Problem description:
Your task is to return the span of lines beginning at the one with "Click the anthropic/claude-sonnet-4" and ending at the last line of the data, exactly as it stands.

Saved data entries
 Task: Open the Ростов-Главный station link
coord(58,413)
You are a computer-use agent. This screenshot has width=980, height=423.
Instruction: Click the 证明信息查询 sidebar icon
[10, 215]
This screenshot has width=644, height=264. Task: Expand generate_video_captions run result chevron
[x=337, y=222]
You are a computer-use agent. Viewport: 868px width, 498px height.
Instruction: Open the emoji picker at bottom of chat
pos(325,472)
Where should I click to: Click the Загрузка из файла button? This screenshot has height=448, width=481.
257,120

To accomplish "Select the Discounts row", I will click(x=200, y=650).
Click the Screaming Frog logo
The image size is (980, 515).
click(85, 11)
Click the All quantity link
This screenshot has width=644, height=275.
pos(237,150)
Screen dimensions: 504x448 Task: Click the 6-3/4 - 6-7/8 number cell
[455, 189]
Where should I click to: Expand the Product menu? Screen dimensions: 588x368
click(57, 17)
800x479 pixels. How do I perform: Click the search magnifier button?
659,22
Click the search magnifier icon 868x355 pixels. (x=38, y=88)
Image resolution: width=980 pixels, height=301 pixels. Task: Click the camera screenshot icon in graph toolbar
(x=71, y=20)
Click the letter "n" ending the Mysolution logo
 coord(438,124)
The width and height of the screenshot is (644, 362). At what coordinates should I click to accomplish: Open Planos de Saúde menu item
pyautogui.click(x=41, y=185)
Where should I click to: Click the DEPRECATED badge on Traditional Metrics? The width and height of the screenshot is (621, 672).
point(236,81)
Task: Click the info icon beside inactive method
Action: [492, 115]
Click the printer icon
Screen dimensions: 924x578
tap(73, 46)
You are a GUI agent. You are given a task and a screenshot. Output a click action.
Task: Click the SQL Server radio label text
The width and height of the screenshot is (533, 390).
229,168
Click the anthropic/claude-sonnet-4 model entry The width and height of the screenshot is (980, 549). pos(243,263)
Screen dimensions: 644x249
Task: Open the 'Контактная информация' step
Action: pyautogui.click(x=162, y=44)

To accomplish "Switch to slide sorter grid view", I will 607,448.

Your response:
Click the anthropic/claude-sonnet-4 model entry The width and height of the screenshot is (980, 549). pos(243,263)
Screen dimensions: 644x249
Task: Open the 'Контактная информация' step
Action: pyautogui.click(x=162, y=44)

To accomplish "Switch to slide sorter grid view", I will 607,448.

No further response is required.